Pieces Of Sovereignty

By W.K. Wardroper, Anne-Marie Claret, Shirley Farlinger | 1991-09-01 12:00:00

Three views on sovereignty for Canada, for Québec and for the First Nations.

Canada

By W.K.Wardroper.

With the international situation in a state of flux and some countries, including Canada, suffering internal stresses, it is appropriate to examine the nature of sovereignty.

The origins of the concept of sovereignty are derived from European history dating back to the Middle Ages. The great barons owed allegiance to the sovereign-the king -and in turn their followers swore allegiance to them. The structure was based on a bargain involving an exchange of rights and obligations. The relationships were initially more personal than territorial but territory became increasingly important. Wars took place between sovereigns rather than between countries as we know them.

The first major true nation states to evolve were England and France, which had defined territorial boundaries and relatively homogeneous populations. From the fifteenth up to the nineteenth century Italian and German speaking populations remained under a large number of minor rulers. Collections of other distinct peoples existed within the Austro-Hungarian and Russian Empires.

At the Congress of Vienna the important powers settled the redrawing of the map of Europe following the conclusion of the Napoleonic Wars. Among other subjects the decisions reflected the de facto acceptance of a body of customary international law, and particularly the recognition of the territorial rights of states.

Out of World War I emerged the League of Nations. This was a large step beyond the Congress of Vienna and a first major effort to institutionalize an important aspect of international law. The primary purpose of the League was to deter military aggression against the territorial integrity of member states.

The first effort had failed with the onset of World War II. The United Nations, committed to a second try at maintaining world peace, was born from that conflict. And the War precipitated the creation of new states, leading to over 150 members of the U.N.

However, the post-World War II international community has seen the proliferation of multilateral organizations, many of them specialized agencies of the U.N. and others such as NATO and GATT. In each of these cases the member states have voluntarily surrendered some measure of freedom of action, that is, some measure of sovereignty of the collective institution. Another example of such ceding of a degree of sovereignty exists in the European Economic Community. An entirely different case was presented by the Warsaw Pact (now defunct) and COMECON, both imposed on the Eastern European countries by the USSR.
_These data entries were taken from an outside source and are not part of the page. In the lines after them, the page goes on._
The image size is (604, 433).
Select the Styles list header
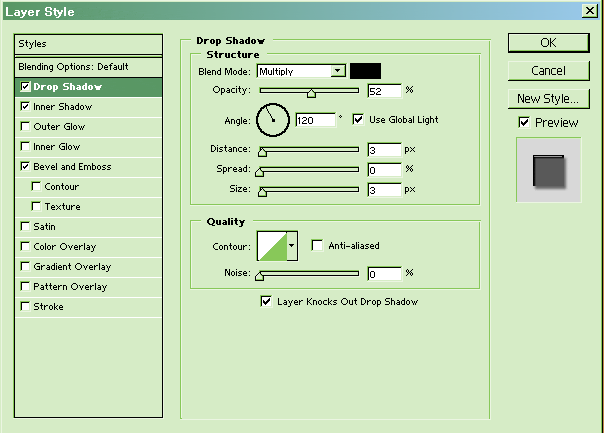[x=88, y=44]
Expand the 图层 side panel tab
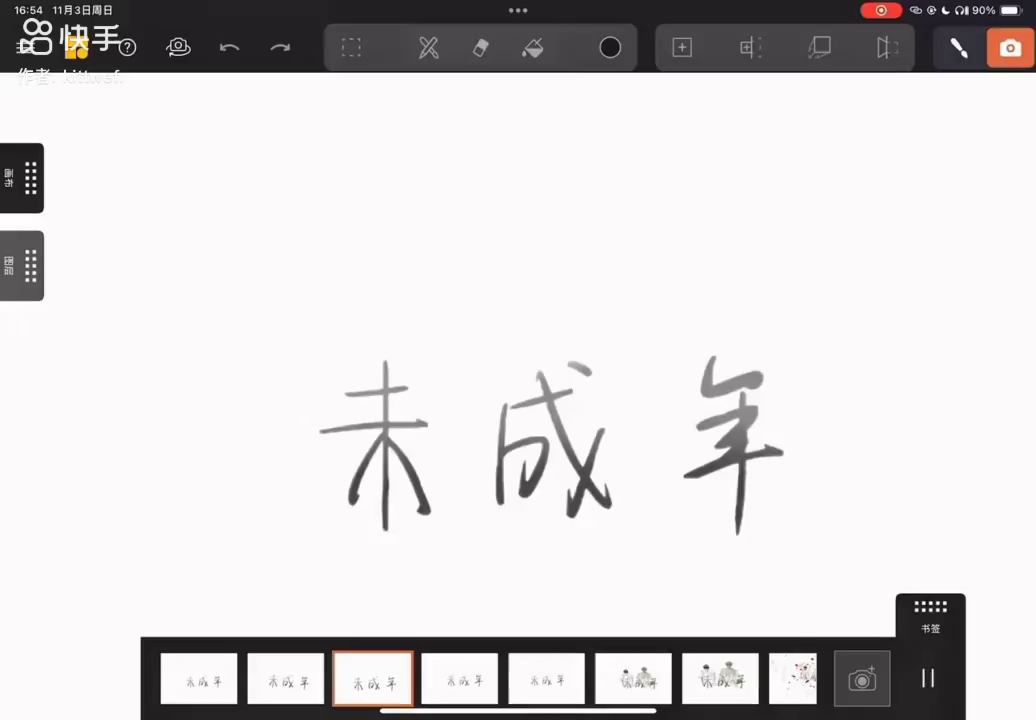 [21, 266]
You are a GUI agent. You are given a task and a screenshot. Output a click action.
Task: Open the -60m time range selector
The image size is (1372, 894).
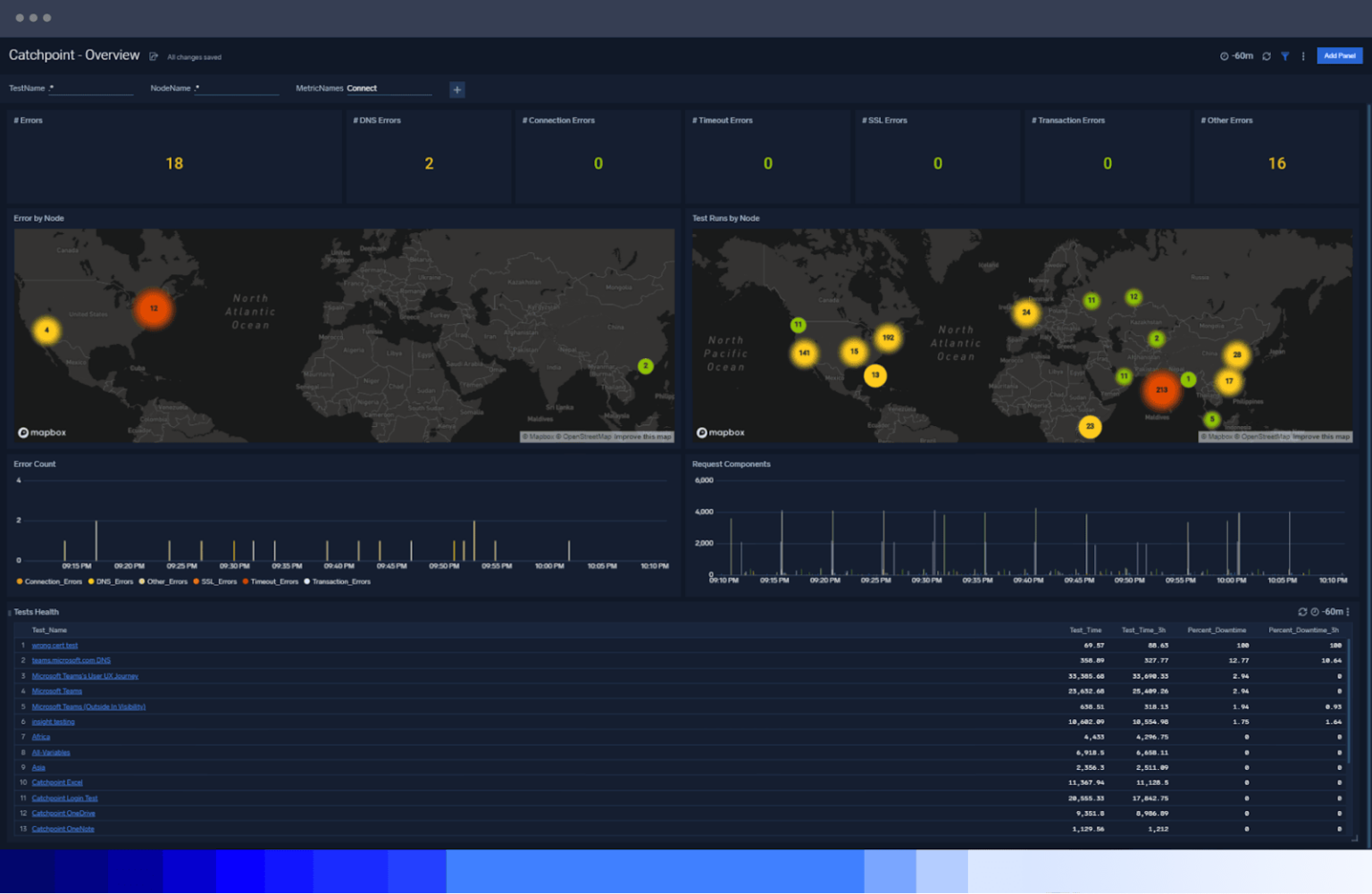click(x=1237, y=56)
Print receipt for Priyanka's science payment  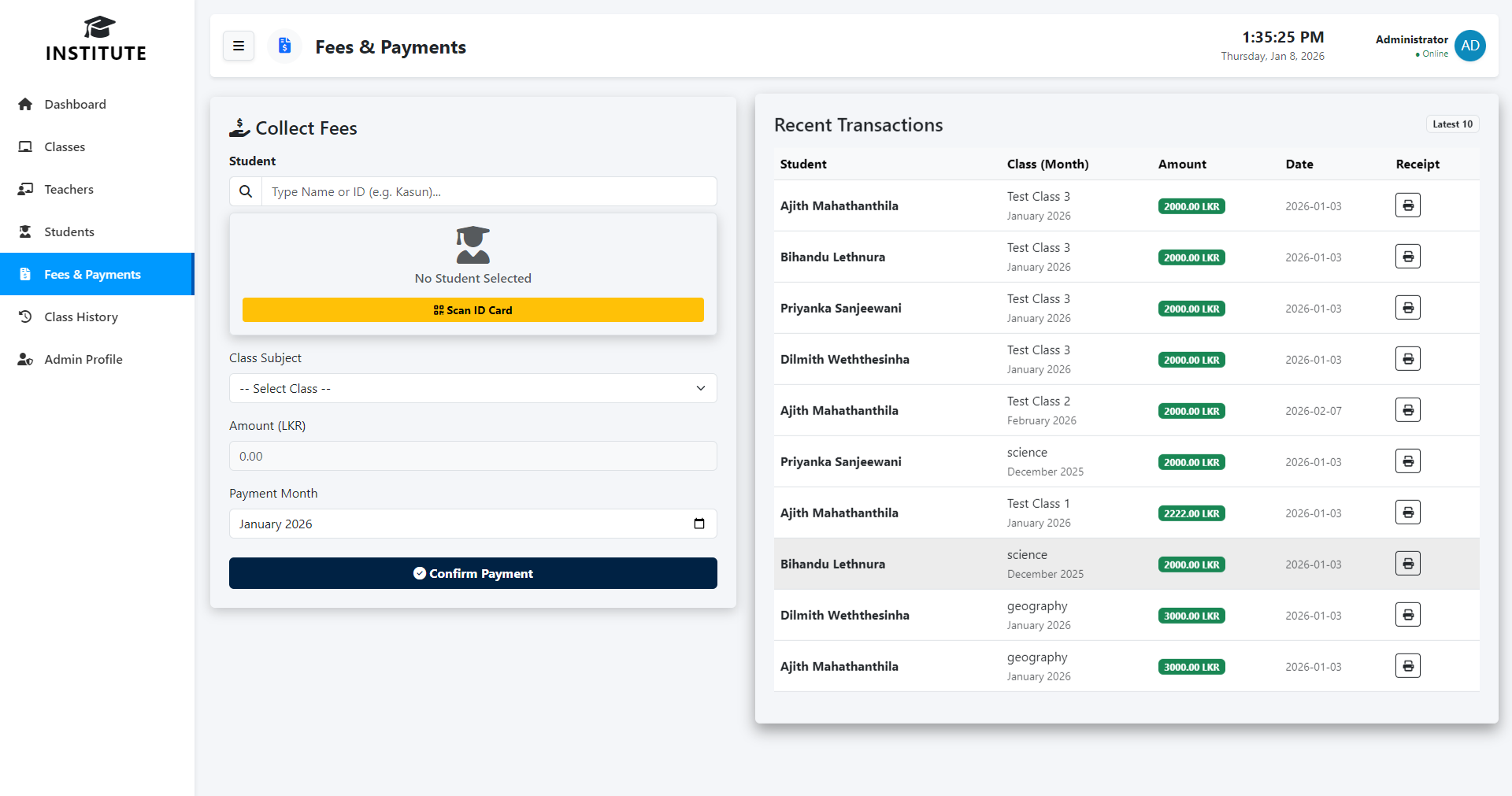(x=1407, y=461)
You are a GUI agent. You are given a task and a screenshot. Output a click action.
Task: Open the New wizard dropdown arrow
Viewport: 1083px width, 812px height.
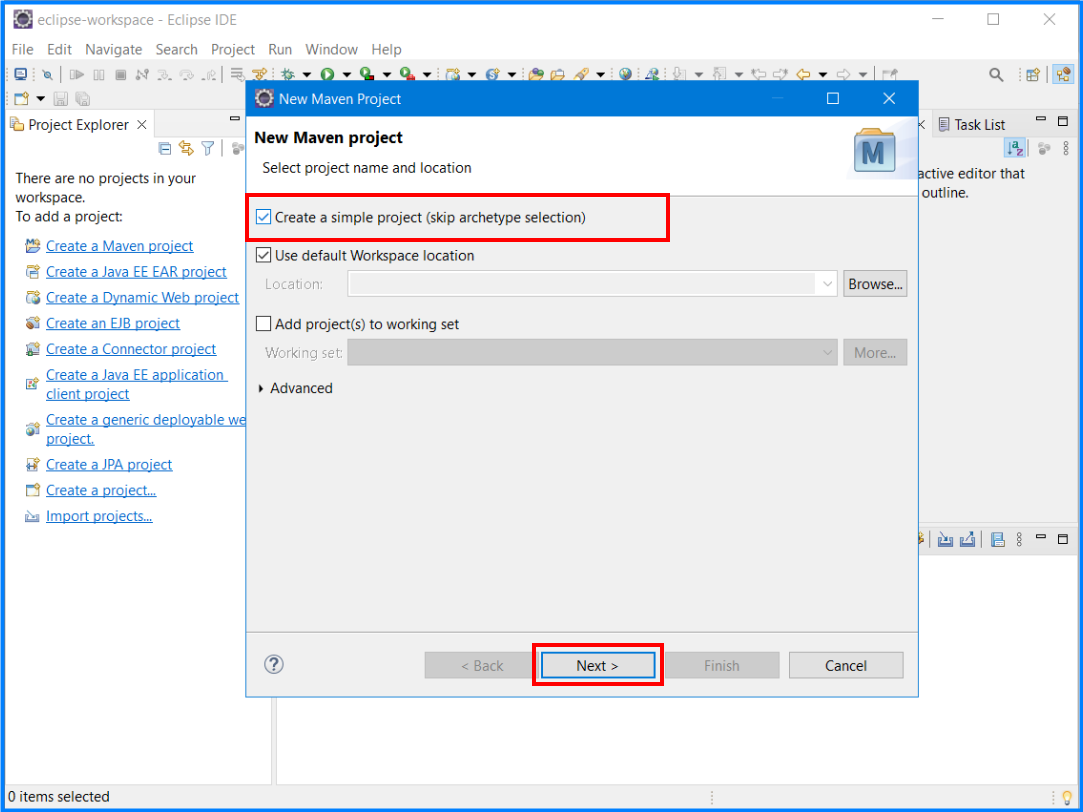[38, 98]
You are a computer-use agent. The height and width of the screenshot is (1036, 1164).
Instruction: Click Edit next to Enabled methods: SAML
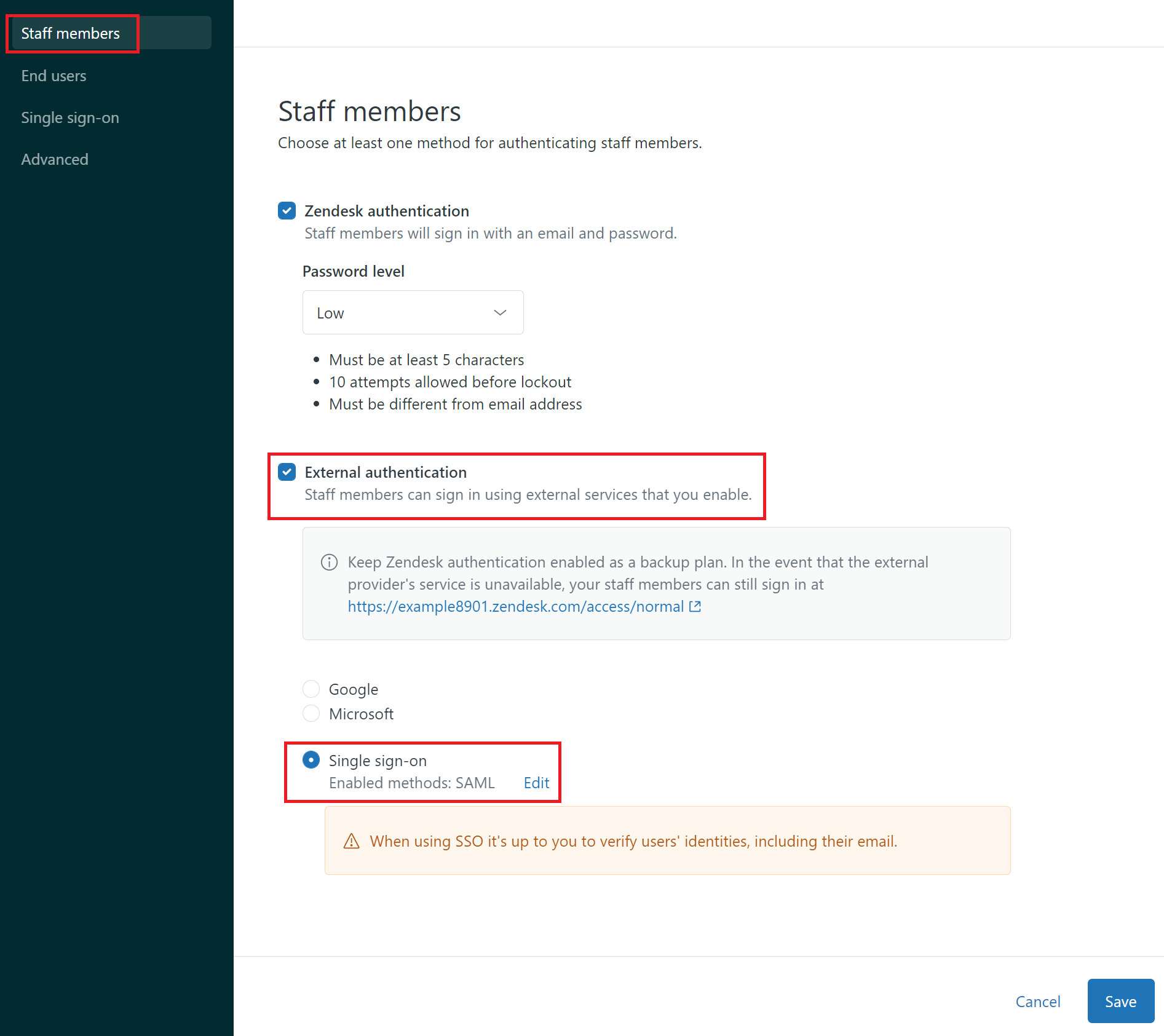536,783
During the nineteenth century many peoples were brought under the authority of colonial powers. The principle of self-determination, endorsed by the U.N., brought about the rapid emergence of these countries as sovereign states. But major powers co-opted some of them as client states with limitations on their freedom of action, e.g. Mozambique (USSR) and the Philippines (U.S.).

Limitations on sovereignty can arise through what are called "unequal" treaties, e.g. between China and some European countries in the nineteenth century and Panama and the U.S. under the Canal Treaty with the United States.

For Canada, the process from "colony " to "nation" was an evolutionary one (unlike the history of many other countries).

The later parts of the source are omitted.